● **Exercise brief**: Only one stretch of the records below should be repeated. It starts with the line containing "30-39 (93, 434)" and goes on through the line containing "Nackte Schwarze Frauen", exactly as written.

● **Dataset entries**:
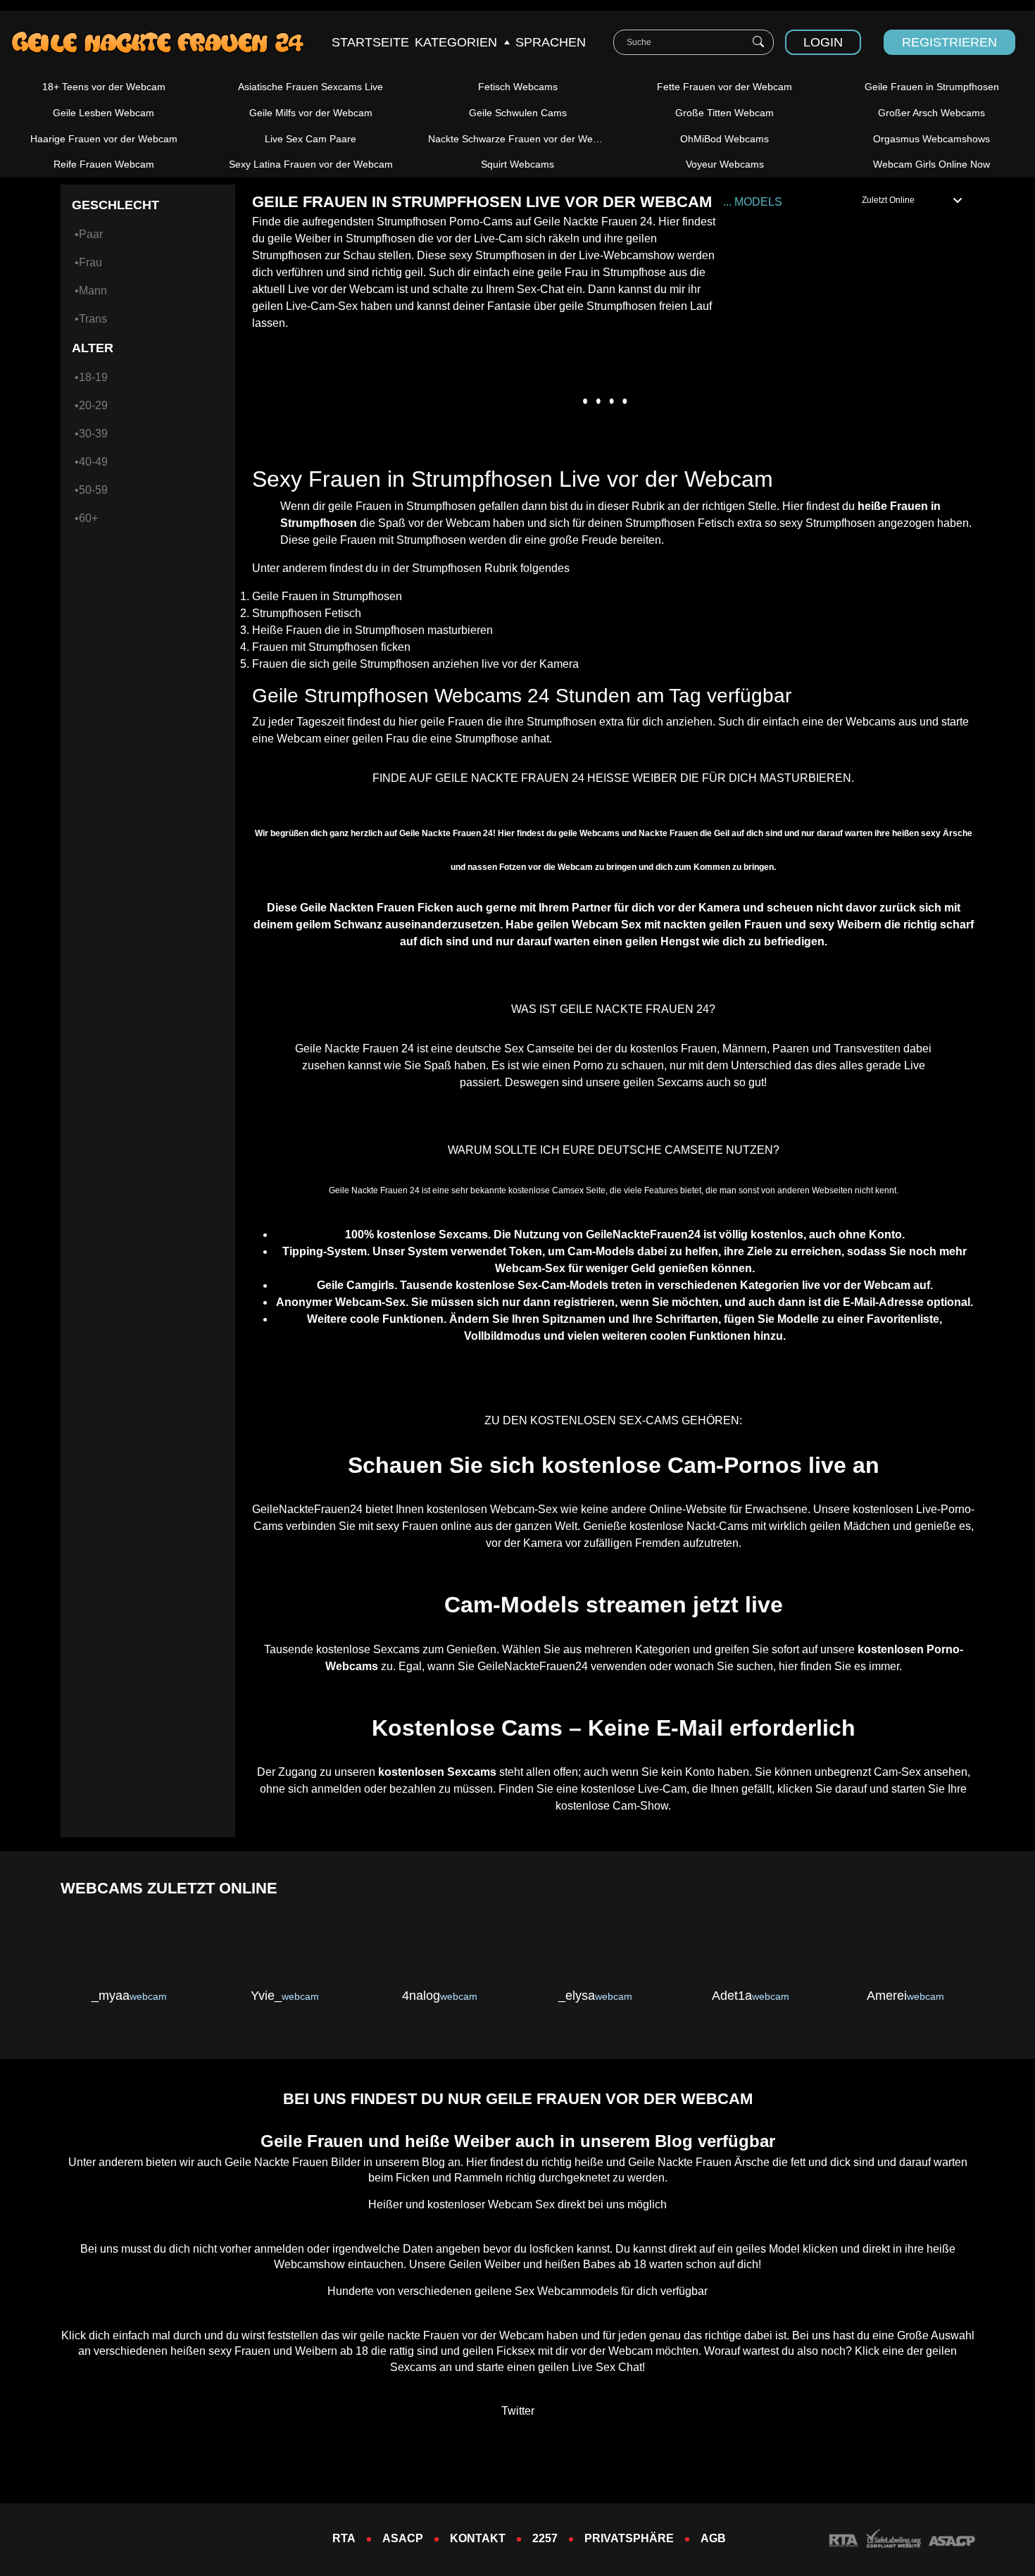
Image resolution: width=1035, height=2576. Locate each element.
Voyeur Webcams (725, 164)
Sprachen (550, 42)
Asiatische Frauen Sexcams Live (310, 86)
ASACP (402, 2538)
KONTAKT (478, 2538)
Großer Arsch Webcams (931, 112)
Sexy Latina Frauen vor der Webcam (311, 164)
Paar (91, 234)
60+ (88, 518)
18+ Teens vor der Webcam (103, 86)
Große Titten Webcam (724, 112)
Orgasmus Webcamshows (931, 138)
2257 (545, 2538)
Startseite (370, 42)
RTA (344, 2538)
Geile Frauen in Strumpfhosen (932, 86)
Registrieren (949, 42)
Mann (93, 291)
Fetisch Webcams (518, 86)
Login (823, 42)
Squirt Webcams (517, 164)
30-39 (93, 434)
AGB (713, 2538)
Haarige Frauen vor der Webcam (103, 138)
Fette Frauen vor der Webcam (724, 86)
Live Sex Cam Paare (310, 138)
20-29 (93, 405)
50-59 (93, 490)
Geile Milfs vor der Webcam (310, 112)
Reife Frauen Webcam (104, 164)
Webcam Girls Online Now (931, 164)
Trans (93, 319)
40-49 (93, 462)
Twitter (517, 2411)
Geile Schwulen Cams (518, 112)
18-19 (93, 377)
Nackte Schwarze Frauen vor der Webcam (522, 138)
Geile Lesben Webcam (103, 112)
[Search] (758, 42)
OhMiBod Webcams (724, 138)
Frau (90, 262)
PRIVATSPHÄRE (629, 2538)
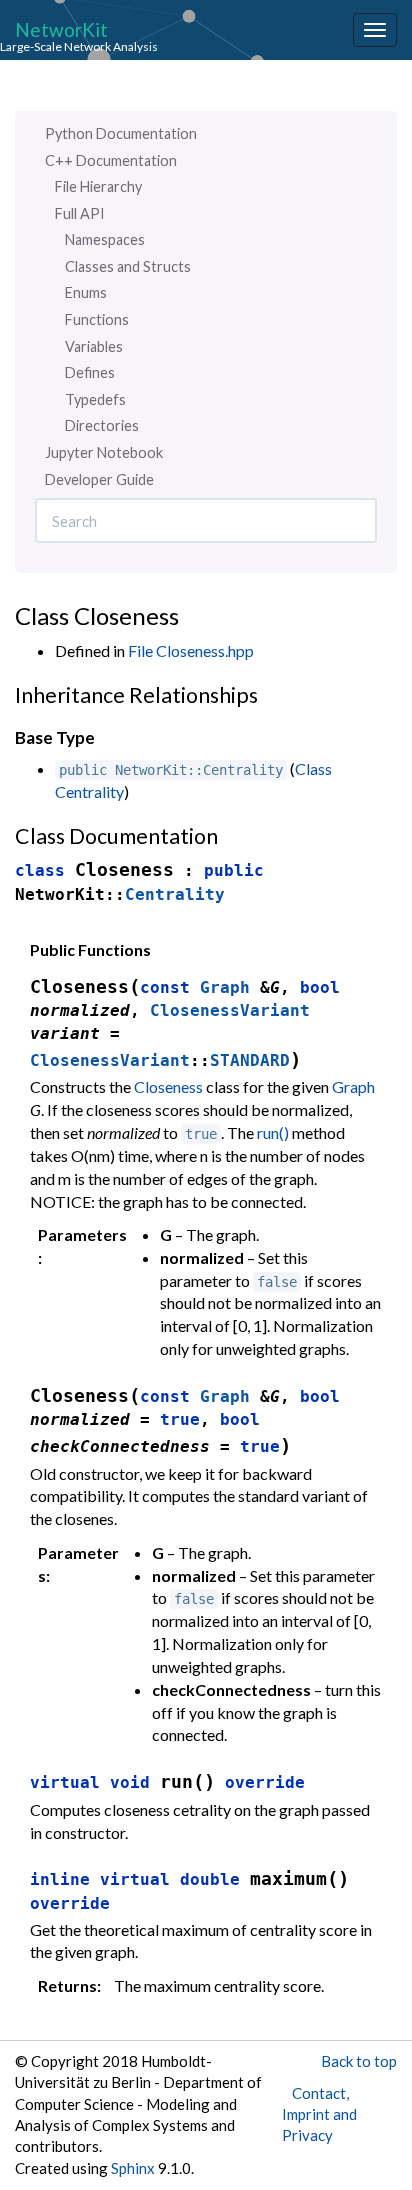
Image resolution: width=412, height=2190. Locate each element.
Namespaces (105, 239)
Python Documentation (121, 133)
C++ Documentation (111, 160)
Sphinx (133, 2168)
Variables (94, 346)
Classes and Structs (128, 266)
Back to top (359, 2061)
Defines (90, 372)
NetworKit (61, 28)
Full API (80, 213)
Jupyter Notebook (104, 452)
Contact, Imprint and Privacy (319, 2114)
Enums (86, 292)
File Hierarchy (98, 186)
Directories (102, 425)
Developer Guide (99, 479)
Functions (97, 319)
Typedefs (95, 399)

● **Solution**:
30-39 (93, 434)
AGB (713, 2538)
Haarige Frauen vor der Webcam (103, 138)
Fette Frauen vor der Webcam (724, 86)
Live Sex Cam Paare (310, 138)
20-29 (93, 405)
50-59 (93, 490)
Geile Milfs vor der Webcam (310, 112)
Reife Frauen Webcam (104, 164)
Webcam Girls Online Now (931, 164)
Trans (93, 319)
40-49 (93, 462)
Twitter (517, 2411)
Geile Schwulen Cams (518, 112)
18-19 (93, 377)
Nackte Schwarze Frauen vor der Webcam (522, 138)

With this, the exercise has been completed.